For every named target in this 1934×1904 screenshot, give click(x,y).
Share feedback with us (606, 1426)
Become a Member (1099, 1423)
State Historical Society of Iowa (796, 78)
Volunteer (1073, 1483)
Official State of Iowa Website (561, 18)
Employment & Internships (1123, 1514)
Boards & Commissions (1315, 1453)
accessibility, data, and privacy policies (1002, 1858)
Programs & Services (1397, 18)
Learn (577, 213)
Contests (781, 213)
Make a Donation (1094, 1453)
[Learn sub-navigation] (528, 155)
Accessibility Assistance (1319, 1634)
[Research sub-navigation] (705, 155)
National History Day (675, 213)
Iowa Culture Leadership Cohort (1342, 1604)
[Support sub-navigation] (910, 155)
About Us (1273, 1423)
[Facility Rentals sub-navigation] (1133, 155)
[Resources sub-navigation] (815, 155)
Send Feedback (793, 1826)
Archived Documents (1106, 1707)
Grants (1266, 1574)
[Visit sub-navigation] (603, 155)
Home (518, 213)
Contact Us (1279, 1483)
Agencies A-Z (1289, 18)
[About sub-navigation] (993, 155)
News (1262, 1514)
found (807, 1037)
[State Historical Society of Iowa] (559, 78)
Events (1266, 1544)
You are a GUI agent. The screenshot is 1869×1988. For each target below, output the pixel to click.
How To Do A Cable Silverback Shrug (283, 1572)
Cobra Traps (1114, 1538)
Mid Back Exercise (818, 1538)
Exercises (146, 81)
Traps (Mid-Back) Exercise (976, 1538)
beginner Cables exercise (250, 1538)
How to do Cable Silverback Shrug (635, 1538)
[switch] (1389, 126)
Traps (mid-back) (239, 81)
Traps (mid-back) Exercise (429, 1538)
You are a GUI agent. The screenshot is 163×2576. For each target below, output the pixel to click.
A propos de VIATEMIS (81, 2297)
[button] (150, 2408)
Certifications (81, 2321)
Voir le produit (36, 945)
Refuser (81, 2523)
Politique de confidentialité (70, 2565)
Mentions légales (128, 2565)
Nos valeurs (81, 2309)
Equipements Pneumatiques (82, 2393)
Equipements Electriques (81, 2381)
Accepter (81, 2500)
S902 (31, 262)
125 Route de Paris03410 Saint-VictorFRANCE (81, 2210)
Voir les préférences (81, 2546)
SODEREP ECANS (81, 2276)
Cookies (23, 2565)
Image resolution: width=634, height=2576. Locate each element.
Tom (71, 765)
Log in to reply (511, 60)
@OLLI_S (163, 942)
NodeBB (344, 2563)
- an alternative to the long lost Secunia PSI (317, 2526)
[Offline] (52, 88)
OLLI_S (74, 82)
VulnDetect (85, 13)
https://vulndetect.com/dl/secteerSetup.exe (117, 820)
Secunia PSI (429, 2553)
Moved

^^^^

Your answer should be the exact lines above from the one with "Become a Member (1099, 1423)" through the one with "Programs & Services (1397, 18)", both included, and nothing besides.

SOLUTION TO THE EXERCISE
Become a Member (1099, 1423)
State Historical Society of Iowa (796, 78)
Volunteer (1073, 1483)
Official State of Iowa Website (561, 18)
Employment & Internships (1123, 1514)
Boards & Commissions (1315, 1453)
accessibility, data, and privacy policies (1002, 1858)
Programs & Services (1397, 18)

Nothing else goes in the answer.